LE DICTATEUR
Charlie Chaplin, 1945
LE COMMENTAIRE
Les dictateurs font mine de se soucier plus que tout de la grandeur de leur Empire alors qu’en vérité, il se moque de tout – sauf d’eux mêmes. En effet, ces narcissiques peuvent passer des heures à se contempler devant le miroir, histoire de s’assurer que leur moustache soit bien ajustée.
LE PITCH
Le fascisme qui émerge en Tomenia menace le monde libre.
LE RÉSUMÉ
La Première Guerre Mondiale fait rage (cf Les Sentiers de la Gloire). Un jeune soldat de Tomenia (Charlie Chaplin) vient en aide au Commandant Schultz (Reginald Gardiner), blessé lors d’un assaut.
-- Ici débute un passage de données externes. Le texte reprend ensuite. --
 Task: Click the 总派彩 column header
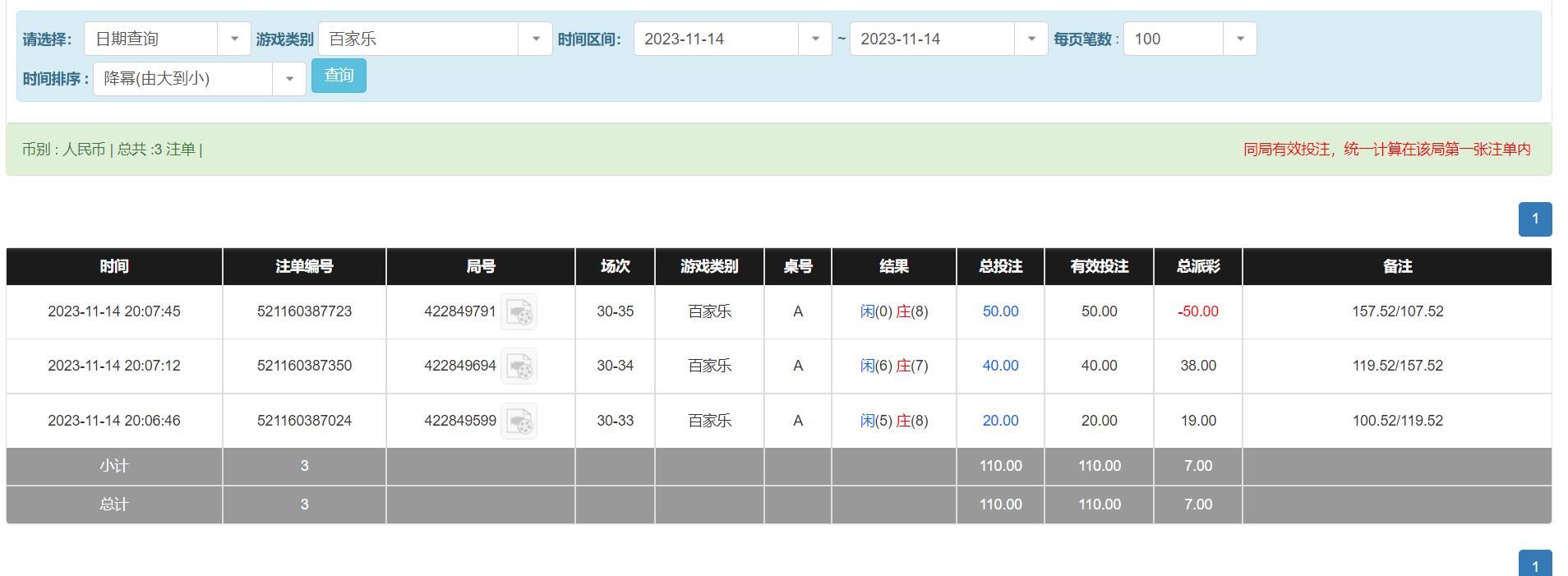pyautogui.click(x=1197, y=266)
Leur avion s’écrase et le soldat perd la mémoire. Depuis l’hôpital, il ne sait pas que son pays s’est rendu aux Alliés et a signé l’Armistice.
Vingt ans ont passé. Dempsey a battu Willard. Lindbergh a traversé l’Atlantique. La grande dépression a touché les États-Unis. Le dictateur Adenoid Hynkel (Charlie Chaplin) est arrivé au pouvoir en Tomenia et fait régner la violence dans le pays, en particulier contre les Juifs. Ses discours encouragent l’antisémitisme.
How was my speech?
I thought your reference to the Jews might have been more violent.
What?
We’ve got to rouse the people’s anger. At this time, violence against the Jews might take the public’s mind off its stomach.
Le soldat sort de l’hôpital pour reprendre son activité de barbier.
Malheureusement pour lui, les soldats ont barricadé son échoppe car il est Juif. À sa sortie, il est immédiatement molesté par deux militaires. Sa voisine Hannah (Paulette Goddard) lui vient en aide. Les troupes le capturent et organisent sa pendaison.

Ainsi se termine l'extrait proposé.